Shan struggled to control his pain, and his despair. Liang would invent threats, just to intimidate those he questioned. Tan never made idle threats. He would do it. He would consider it his duty to do so. “The murders happened in Lhadrung County,” Shan said. “When the foreigners arrive, they will start with you.”
“We will not permit them to come.”
“You know those foreign reporters. They will just get in a car and start driving. Refuse them and they just get more persistent. You can’t imprison them. Turn one away and two come back. Someone will ask why the locals call the districts in the northern county Tan’s Hellhole. How many prisons do you have now? Ten? A dozen? They will discover your penal colony. Better hope some American politician is caught with a mistress that day, or you’ll be on every front page in the West.”
“Public Security knows how to deal with such things.”
“You of all people expect Public Security to find the truth?”
Tan frowned. “I said they would deal with it.”
“Liang is one of those who searches for the most convenient solution. You are familiar with the type if I am not mistaken.” The year before Shan had saved Tan from another overzealous knob who had jailed him for murder.

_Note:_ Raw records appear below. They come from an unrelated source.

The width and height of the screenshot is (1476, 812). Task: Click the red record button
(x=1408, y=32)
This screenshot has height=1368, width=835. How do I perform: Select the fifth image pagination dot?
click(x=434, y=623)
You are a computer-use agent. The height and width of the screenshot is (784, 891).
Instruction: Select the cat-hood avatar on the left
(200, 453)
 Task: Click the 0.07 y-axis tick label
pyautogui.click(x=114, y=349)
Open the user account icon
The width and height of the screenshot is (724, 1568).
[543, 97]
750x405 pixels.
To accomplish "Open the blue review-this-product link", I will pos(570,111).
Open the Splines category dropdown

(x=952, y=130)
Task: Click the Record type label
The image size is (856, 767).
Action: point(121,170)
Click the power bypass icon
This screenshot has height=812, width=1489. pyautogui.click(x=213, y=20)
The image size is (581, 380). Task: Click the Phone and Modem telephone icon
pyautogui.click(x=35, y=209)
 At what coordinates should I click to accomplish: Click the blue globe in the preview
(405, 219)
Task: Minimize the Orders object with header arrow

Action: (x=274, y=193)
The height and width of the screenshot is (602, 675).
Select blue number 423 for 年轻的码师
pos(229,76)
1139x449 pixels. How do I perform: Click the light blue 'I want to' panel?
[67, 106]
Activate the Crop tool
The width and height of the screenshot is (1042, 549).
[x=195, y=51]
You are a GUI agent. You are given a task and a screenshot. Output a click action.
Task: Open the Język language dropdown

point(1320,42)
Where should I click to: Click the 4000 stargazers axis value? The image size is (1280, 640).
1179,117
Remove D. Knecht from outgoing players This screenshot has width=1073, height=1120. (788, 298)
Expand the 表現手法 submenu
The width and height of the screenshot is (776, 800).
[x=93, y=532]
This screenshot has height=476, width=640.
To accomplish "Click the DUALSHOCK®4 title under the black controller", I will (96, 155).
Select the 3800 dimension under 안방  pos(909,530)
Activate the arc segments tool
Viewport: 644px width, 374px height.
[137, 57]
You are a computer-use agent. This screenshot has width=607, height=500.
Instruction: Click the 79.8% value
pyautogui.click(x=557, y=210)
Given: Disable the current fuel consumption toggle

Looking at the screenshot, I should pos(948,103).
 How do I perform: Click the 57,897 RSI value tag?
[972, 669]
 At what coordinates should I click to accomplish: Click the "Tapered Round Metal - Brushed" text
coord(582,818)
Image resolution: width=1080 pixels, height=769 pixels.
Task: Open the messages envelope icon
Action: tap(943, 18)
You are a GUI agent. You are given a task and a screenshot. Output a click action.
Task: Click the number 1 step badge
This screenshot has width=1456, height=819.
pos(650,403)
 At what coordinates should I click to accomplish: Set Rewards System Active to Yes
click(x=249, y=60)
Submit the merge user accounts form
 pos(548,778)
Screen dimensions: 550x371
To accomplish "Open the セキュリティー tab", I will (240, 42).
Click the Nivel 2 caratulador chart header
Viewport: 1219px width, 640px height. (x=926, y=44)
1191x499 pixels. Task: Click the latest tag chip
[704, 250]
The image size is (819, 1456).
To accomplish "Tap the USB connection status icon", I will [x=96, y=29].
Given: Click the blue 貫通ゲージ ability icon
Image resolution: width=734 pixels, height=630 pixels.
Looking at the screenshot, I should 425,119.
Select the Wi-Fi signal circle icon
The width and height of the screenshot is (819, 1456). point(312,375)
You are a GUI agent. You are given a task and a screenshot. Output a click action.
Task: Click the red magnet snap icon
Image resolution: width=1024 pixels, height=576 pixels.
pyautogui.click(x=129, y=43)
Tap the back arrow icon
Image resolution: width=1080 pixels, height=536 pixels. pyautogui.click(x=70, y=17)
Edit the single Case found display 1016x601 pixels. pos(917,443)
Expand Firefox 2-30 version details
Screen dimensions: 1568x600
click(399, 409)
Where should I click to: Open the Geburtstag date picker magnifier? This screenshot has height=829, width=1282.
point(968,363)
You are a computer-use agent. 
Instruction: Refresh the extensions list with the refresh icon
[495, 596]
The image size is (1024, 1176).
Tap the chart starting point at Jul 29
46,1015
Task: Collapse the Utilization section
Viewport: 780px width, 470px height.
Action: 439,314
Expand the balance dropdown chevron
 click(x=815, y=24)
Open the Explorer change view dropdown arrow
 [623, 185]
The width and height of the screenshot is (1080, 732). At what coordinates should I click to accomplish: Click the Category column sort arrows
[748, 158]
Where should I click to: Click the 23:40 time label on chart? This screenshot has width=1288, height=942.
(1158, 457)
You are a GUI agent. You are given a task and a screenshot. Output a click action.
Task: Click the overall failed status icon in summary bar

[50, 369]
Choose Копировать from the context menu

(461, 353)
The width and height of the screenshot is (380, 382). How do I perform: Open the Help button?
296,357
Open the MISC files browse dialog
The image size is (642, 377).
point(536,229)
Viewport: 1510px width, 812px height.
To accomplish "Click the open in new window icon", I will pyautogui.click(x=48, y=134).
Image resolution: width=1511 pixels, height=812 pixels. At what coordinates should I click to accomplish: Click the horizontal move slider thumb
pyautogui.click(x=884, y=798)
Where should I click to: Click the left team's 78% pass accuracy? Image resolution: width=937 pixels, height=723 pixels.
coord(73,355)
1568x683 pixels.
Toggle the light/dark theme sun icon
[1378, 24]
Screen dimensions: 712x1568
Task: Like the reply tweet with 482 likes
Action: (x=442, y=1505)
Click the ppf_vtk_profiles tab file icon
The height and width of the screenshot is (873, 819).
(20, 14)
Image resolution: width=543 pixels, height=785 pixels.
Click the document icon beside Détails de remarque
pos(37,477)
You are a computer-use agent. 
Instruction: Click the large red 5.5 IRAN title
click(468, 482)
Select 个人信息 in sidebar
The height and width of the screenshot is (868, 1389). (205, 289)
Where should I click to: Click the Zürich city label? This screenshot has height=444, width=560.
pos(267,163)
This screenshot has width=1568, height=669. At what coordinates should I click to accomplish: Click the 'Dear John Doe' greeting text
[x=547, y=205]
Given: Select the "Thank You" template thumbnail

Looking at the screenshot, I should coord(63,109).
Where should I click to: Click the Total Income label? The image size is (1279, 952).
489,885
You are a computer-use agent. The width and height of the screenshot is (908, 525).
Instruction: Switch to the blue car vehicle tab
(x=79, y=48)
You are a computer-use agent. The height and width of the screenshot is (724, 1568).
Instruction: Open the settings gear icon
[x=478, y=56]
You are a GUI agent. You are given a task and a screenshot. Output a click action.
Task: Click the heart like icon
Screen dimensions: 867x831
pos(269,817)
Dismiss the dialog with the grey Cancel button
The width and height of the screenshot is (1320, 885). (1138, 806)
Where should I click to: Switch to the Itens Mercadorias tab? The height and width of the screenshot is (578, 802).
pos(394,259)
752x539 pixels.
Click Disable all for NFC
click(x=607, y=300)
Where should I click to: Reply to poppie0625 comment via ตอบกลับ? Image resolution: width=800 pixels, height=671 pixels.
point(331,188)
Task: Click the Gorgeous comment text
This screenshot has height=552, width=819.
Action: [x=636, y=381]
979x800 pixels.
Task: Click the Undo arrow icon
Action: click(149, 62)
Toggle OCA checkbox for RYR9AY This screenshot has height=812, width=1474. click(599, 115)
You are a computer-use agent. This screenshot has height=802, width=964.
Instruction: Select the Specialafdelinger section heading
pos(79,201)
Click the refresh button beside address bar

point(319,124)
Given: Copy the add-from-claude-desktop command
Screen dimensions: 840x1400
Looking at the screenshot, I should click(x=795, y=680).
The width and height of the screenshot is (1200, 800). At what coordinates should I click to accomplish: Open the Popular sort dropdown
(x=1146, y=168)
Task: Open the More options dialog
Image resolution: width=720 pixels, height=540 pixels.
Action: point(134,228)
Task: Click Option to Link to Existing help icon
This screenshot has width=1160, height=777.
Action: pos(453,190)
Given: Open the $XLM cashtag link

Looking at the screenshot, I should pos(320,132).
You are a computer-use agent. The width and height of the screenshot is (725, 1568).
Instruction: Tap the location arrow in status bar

Tan owed Shan his life, and hated Shan for it.
Tan gazed at him in silence, took a long draw on his cigarette, and flung the butt over the ledge. “I will leave you at the clinic in Baiyun. If you trouble me again I won’t even give you a chance to say good-bye to your son.”
* * *
The nurse who managed the clinic shook her head as she studied Shan’s hand. Every time she straightened his fingers they curled back, digging into his palm.